Velásquez a soutenu qu'une réforme juridique autorisant l'enregistrement automatique réduirait les coûts et le temps de travail. Comme il l'a expliqué, si la loi autorisait le transfert automatique d'informations du RENAP, comme c'est le cas lorsqu'un citoyen traite son DPI au Guatemala, le pays ajouterait immédiatement tous les citoyens sur les listes électorales.

Cette alternative toucherait également les Guatémaltèques à l'étranger et apparaît déjà dans les projets de loi en instance au Congrès de la République.
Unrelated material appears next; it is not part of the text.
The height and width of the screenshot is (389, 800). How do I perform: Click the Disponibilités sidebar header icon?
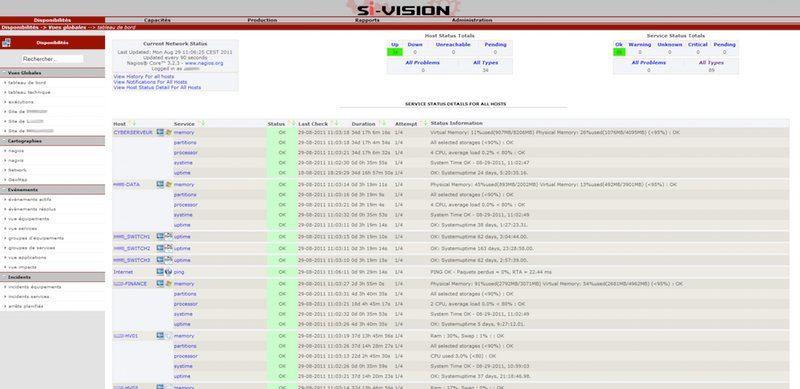tap(6, 43)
Le magistrat a déclaré : « Si la réforme de la loi était faite, ce serait pour les transférer du RENAP et nous aurions automatiquement tous les citoyens enregistrés. »

Lors du débat sur le vote externe, le député Gustavo Cruz a proposé que la CONAMIGUA utilise une partie de son budget non exécuté pour financer des consulats mobiles. L'idée vise à rapprocher les centres de vote des migrants vivant dans les régions du centre et du nord des États-Unis, où les trajets sont longs.

Les représentants de la Table technique pour le vote à l'étranger, connectés depuis Los Angeles, ont averti que l'accord TSE 242 exige que le DPI soit un document essentiel pour l'enregistrement, bien que ce document ne soit ni délivré ni imprimé en dehors du territoire guatémaltèque. Alfonso Pérez, de l'Alliance guatémaltèque aux États-Unis, a rappelé que cinq lois du pays, dont les décrets 95-98 et 44-2016, reconnaissent le passeport comme pièce d'identité pour les Guatémaltèques à l'étranger et qu'aucune réglementation n'attribue cette fonction au DPI en dehors du Guatemala.

Velásquez a répondu que la table de travail reste ouverte et que la réunion de jeudi prochain, avec les cinq magistrats avec la participation pleine et virtuelle des migrants, servira à établir des lignes de travail. Le magistrat a ajouté : « Ce que nous ne pouvons pas faire, c’est prendre de fausses mesures qui suscitent des doutes et des conflits entre les citoyens », et a reconnu qu’une partie des changements nécessaires nécessite des réformes juridiques et même constitutionnelles.

Le président de la commission a clôturé la séance en appelant à une profonde réforme de la loi électorale et des partis politiques afin que les changements soient structurels. A court terme, l'engagement du TSE est de 40 commissions d'enregistrement prévues au second semestre dans différentes villes des États-Unis, avec une projection jusqu'à la clôture du registre en mars 2027 et un objectif de 50 000 nouveaux enregistrements ou mises à jour.